A little more than half a year ago I wrote an article on how security solutions using whitelists are better than those using blacklists. At the same time I noted that even using whitelists is not always enough — for example when your whitelist is predictable and the attacker can make sure the whitelisting rule applies to him. NoScript extension was the example I used, and its author reacted by adding “XSS protection” assuming that this would invalidate my claims.
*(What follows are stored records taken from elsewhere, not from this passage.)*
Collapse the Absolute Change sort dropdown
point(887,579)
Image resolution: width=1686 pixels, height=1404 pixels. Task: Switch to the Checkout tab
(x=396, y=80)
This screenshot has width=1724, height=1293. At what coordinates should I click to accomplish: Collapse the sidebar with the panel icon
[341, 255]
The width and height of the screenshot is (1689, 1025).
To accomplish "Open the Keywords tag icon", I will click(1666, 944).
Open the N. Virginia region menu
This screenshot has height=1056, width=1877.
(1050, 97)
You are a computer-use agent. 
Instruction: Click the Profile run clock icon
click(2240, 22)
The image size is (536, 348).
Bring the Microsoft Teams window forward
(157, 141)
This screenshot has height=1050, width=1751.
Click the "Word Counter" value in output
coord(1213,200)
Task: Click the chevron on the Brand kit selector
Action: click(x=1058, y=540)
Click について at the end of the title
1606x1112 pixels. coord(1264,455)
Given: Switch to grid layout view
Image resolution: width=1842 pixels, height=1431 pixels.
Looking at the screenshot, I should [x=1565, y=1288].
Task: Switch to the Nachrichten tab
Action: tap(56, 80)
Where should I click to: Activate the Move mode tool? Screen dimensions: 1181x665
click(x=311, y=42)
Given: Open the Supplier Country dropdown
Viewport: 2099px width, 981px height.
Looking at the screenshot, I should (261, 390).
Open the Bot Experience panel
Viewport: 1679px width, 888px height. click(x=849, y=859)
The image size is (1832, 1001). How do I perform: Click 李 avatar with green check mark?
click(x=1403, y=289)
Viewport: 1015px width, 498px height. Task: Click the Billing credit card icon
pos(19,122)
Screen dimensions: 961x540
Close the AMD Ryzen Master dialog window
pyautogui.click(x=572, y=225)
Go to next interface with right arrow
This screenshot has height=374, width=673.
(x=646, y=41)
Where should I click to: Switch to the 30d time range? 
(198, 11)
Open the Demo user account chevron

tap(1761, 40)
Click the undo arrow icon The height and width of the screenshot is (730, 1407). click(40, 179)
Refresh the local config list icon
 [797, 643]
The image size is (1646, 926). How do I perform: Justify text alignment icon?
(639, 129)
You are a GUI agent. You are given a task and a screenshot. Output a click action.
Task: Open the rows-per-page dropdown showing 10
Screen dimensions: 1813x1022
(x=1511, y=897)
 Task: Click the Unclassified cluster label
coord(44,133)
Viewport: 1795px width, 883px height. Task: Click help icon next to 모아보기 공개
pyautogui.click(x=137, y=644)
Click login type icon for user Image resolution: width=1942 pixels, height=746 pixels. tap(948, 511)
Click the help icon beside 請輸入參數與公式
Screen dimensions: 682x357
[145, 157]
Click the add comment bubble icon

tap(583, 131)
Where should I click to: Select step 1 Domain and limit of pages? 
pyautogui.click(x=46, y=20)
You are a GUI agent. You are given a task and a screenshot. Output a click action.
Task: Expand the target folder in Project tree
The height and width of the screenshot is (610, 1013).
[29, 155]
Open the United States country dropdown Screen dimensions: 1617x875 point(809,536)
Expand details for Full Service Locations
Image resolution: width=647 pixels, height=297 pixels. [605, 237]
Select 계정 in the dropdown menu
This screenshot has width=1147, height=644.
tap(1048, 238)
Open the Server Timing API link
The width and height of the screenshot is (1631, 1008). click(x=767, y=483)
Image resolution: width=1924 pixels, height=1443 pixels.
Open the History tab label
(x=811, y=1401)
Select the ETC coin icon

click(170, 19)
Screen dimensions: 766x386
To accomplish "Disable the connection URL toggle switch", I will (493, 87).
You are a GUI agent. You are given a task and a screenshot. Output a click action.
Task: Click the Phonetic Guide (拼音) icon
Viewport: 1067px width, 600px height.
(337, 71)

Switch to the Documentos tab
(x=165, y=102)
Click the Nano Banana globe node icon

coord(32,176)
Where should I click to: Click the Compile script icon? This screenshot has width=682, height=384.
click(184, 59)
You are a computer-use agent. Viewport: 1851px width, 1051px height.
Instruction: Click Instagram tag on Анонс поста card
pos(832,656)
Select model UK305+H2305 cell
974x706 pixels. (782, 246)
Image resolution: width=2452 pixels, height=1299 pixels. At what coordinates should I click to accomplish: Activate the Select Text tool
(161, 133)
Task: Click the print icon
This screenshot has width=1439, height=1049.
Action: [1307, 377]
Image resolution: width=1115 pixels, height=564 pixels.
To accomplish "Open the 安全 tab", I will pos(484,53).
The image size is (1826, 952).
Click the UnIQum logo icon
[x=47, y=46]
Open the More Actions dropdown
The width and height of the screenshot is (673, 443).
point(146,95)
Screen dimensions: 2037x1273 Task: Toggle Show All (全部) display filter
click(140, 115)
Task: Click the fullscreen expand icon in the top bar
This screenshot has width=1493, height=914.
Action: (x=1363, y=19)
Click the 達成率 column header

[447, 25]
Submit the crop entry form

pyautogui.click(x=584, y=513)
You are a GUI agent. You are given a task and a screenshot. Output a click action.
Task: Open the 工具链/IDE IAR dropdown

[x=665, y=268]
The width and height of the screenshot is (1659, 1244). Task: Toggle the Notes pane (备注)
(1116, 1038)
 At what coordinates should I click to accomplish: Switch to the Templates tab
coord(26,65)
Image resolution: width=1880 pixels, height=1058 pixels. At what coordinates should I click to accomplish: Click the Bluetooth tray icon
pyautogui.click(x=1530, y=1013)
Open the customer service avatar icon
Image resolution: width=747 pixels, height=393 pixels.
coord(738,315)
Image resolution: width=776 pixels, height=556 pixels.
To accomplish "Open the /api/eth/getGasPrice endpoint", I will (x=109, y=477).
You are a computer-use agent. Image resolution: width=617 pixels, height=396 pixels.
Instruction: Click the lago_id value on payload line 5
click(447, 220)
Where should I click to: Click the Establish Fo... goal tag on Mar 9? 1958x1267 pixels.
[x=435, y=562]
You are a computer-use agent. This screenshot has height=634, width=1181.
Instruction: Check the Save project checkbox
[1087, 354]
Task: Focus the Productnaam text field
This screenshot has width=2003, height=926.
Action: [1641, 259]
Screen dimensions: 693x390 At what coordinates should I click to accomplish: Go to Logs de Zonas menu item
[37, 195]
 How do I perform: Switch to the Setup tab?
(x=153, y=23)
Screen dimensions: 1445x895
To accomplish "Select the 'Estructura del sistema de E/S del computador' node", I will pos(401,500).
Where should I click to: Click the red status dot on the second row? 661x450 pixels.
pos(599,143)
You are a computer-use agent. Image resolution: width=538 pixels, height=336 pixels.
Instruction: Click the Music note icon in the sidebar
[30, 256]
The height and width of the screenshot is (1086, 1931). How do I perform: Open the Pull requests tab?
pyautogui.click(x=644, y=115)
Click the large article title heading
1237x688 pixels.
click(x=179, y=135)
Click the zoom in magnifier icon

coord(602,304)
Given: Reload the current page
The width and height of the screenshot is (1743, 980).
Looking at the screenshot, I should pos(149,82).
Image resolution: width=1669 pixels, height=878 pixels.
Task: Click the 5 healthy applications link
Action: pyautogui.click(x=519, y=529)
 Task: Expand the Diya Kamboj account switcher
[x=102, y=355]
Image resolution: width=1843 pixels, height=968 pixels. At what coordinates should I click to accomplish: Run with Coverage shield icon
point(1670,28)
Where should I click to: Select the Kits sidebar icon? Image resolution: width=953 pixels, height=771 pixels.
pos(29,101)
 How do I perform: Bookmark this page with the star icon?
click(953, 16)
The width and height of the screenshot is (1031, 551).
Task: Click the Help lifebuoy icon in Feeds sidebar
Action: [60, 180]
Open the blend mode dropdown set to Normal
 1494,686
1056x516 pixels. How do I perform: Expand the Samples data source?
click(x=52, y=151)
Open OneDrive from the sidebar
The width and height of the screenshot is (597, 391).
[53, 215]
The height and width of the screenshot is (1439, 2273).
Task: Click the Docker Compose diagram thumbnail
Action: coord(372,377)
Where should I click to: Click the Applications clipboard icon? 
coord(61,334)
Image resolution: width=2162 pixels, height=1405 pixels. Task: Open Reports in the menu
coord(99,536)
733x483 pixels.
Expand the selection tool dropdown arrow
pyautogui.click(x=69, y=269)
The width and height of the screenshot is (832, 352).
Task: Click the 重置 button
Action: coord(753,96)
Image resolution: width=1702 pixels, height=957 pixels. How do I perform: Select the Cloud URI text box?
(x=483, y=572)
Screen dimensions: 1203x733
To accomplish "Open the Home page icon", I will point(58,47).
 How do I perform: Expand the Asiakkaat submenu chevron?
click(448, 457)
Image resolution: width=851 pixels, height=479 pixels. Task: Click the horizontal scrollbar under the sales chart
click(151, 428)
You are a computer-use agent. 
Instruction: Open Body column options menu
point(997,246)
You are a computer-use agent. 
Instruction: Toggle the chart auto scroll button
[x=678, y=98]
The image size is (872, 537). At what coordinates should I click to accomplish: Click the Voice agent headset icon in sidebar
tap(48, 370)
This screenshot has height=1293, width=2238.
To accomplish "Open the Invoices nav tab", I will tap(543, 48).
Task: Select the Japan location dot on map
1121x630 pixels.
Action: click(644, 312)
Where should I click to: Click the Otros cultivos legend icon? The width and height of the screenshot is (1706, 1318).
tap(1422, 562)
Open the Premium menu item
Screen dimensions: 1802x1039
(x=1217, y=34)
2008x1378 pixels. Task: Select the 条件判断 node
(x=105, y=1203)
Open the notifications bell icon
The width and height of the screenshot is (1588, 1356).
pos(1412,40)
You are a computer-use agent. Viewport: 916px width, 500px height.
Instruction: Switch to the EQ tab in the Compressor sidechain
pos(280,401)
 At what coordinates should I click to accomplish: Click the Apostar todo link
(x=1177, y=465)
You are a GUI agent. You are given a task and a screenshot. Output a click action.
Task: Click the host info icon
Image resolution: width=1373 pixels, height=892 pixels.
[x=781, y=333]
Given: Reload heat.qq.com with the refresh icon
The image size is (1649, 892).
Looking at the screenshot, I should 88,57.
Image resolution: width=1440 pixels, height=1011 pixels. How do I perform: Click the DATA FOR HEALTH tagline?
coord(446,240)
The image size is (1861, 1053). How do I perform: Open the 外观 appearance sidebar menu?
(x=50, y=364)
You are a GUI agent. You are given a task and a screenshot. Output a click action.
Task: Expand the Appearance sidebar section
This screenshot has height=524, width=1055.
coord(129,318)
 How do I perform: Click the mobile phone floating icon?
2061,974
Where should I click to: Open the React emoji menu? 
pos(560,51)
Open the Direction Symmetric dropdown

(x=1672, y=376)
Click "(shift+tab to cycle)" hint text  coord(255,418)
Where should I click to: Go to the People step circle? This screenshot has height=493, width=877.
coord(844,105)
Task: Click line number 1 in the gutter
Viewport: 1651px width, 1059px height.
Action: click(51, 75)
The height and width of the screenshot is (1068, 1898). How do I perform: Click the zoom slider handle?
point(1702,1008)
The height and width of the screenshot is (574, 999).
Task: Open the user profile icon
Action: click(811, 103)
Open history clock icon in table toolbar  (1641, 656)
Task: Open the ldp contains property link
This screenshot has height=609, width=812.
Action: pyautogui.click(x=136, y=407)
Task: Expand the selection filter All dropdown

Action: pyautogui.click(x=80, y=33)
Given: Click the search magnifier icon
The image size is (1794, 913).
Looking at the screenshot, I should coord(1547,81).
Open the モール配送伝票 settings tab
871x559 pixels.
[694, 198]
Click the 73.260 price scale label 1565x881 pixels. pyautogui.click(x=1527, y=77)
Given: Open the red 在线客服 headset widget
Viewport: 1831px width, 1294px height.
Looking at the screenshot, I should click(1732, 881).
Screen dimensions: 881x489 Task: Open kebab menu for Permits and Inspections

Now RSnake was in a much better situation than the majority of NoScript users. He did not only notice the attack that executed in background, he probably didn’t even have a single entry in his NoScript whitelist to be exploited. Too bad that 99% of the users never configure anything — meaning that they still use the default whitelisting entries that NoScript comes with and that I warned against a while ago. Instead of cutting this list down to the bare minimum (ideally: zero), the author kept four (!) of his domains on the default whitelist — and Google ads, just to make sure he still gets money from people forced to visit on each NoScript update (which happens approximately once per week).
To reiterate what I already stated before: if Firefox users ever come under attack (hardly ever happened so far, at least if you run the latest Firefox version) — for the vast majority of users NoScript will not be a help. It tends to stop lots of harmless (meaning useful) stuff but cannot be relied on when it comes to the attacks it is supposed to stop.